__WORK TO BE COMPLETED__
Transcribe exactly, and without pictures, only the lines from the one bearing "This screenshot has width=1000, height=563." through the final line of the data below.

__Stored data entries__
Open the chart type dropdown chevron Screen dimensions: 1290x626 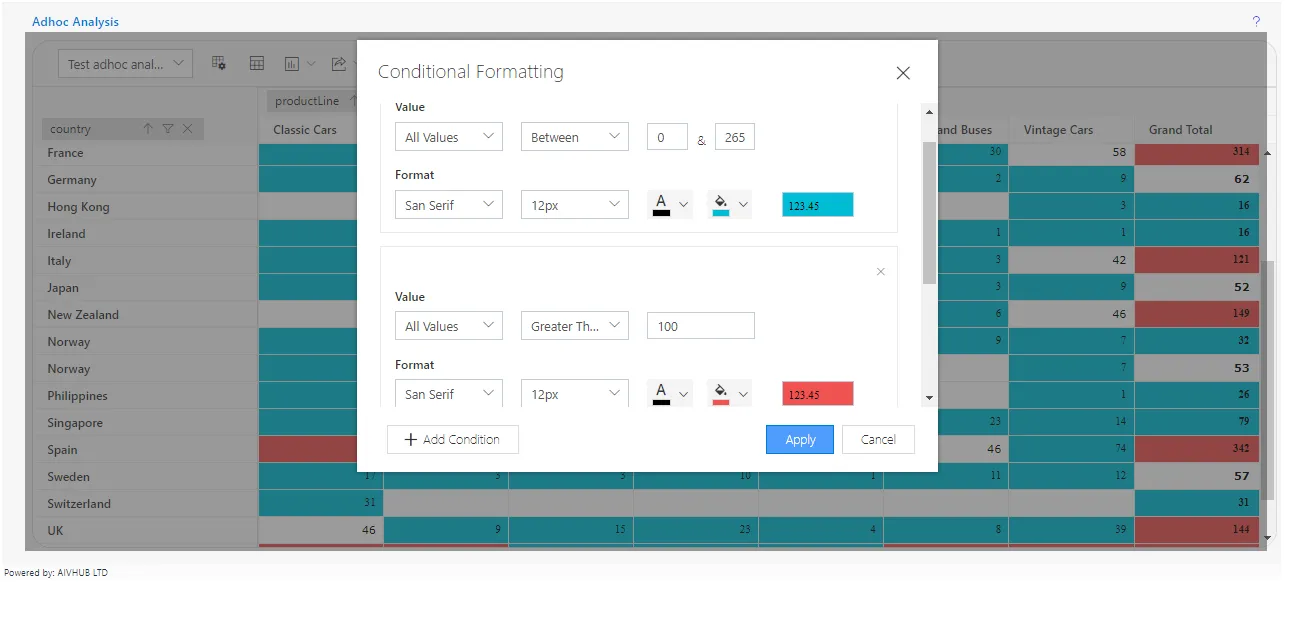point(312,63)
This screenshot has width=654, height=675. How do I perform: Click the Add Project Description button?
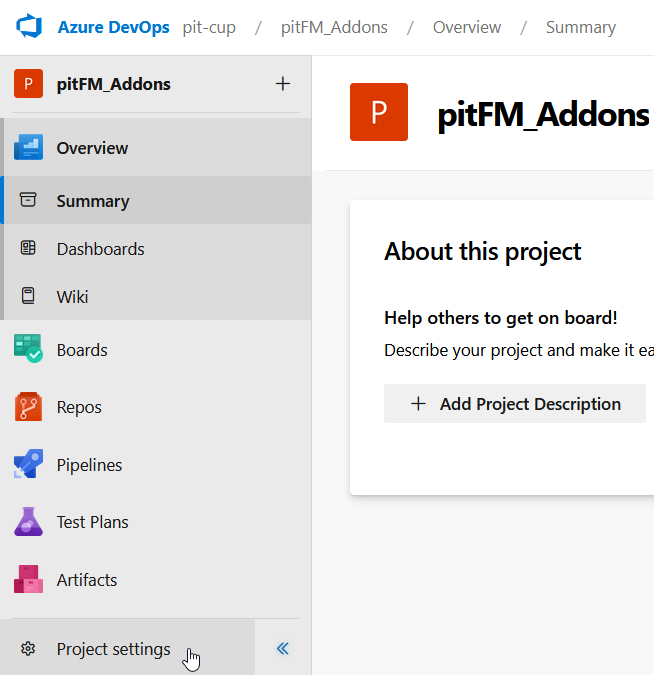(514, 404)
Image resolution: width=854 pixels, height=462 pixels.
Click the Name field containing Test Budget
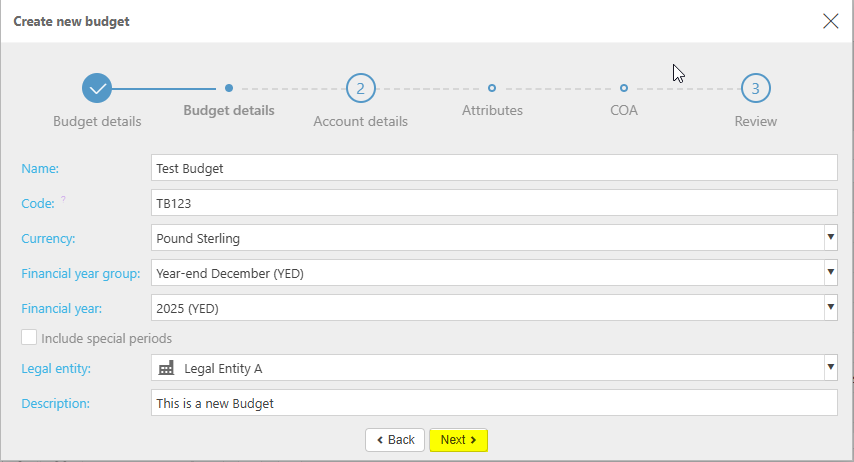(x=493, y=168)
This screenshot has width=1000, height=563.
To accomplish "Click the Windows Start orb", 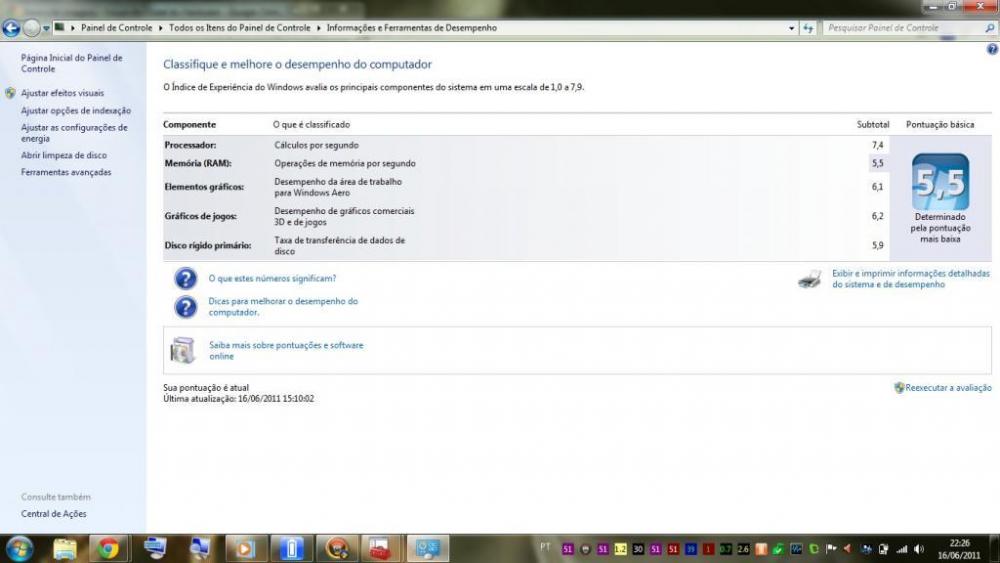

__RESPONSE TO THIS TASK__
This screenshot has width=1000, height=563.
To accomplish "Click the Windows Start orb", 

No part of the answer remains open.